Certain strings are attached to each Gockley commission that are meant to safeguard the company investment but that can draw-out negotiations right from the start. The man is extremely picky about subjects and their initial treatment. And he says “no” a lot, which sometimes causes a composer to pull out altogether, as Jennifer Higdon did last year. “I said ‘no’ to Tobias Picker about five times. I said ‘no’ to Mark Adamo (in terms of what the project was and did I think it had legs, and did I think it was the right time).”
I try not to make a commitment until I have a prose scenario that shows how it’s structured, where the acts break, what’s the length, what’s the number of performers, with an eye toward economics. Because it’s absurd to write a piece with 20 characters today. So I set the parameters, look at the scenario. I feel I can ask a composer to write a couple of sample pieces, and then have the commission structured so that you deliver such-and-such by such-and-such-a-time, and we have at that point 30 days to critique it. And we have the opportunity at any particular juncture to say, ‘We’re outta here.’ That doesn’t often happen, because by that time we’re so bought into it that we just keep moving.I feel like I’m kind of an editor. I try to get a music director like Patrick [Summers] or, in Houston, John DeMain, who are very theatrically savvy.
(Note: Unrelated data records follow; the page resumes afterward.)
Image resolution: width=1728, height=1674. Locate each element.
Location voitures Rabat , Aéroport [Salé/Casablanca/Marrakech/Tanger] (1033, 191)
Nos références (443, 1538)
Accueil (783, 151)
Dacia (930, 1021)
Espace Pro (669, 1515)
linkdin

Gockley’s entire ethos for new work reminds you of a hard-nosed Broadway producer — not far from the truth, when you consider the affinity he has had for Broadway products in the opera house: Future SFO seasons will include Show Boat and Sweeney Todd. Like a true showman, he shoots barbs at “high art”: “I have no taste,” he jokes.
But he does have taste, and he also has no ego when somebody else makes a find. He’s pleased with the recent operatic resurgence, not just with his part in it. “There are new, small operas growing all over, like Opera Parallèle right here in the city,” says Gockley, contemplating the last 40 years. He feels bullish about American opera’s new golden age.
“There’s not anybody who doesn’t want to write an opera. Forty years ago, maybe you could think of three or four.”